Article abstract
Nature Immunology 9, 684 - 691 (2008)
Published online: 27 April 2008 | doi:10.1038/ni.1606
Sequential control of Toll-like receptor–dependent responses by IRAK1 and IRAK2
Tatsukata Kawagoe1,2, Shintaro Sato3, Kazufumi Matsushita1,2, Hiroki Kato1,2, Kosuke Matsui2, Yutaro Kumagai1,2, Tatsuya Saitoh1,2, Taro Kawai1,2,3, Osamu Takeuchi1,2,3 & Shizuo Akira1,2,3
Abstract
Members of the IRAK family of kinases mediate Toll-like receptor (TLR) signaling. Here we show that IRAK2 was essential for sustaining TLR-induced expression of genes encoding cytokines and activation of the transcription factor NF-
B, despite the fact that IRAK2 was dispensable for activation of the initial signaling cascades. IRAK2 was activated 'downstream' of IRAK4, like IRAK1, and TLR-induced cytokine production was abrogated in the absence of both IRAK1 and IRAK2. Whereas the kinase activity of IRAK1 decreased within 1 h of TLR2 stimulation, coincident with IRAK1 degradation, the kinase activity of IRAK2 was sustained and peaked at 8 h after stimulation. Thus, IRAK2 is critical in late-phase TLR responses, and IRAK1 and IRAK2 are essential for the initial responses to TLR stimulation.

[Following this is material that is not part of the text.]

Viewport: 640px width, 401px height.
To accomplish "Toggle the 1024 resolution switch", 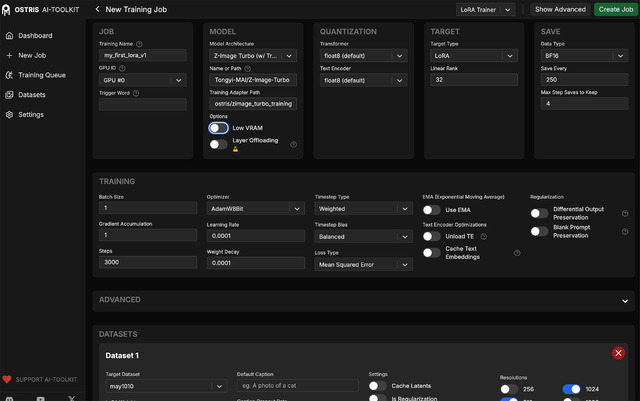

- Laboratory of Host Defense, World Premier International Research Center, 3-1 Yamada-oka, Suita, Osaka 565-0871, Japan.
- Research Institute for Microbial Diseases, Osaka University, 3-1 Yamada-oka, Suita, Osaka 565-0871, Japan.
- Exploratory Research for Advanced Technology, Japan Science and Technology Agency, 3-1 Yamada-oka, Suita, Osaka 565-0871, Japan.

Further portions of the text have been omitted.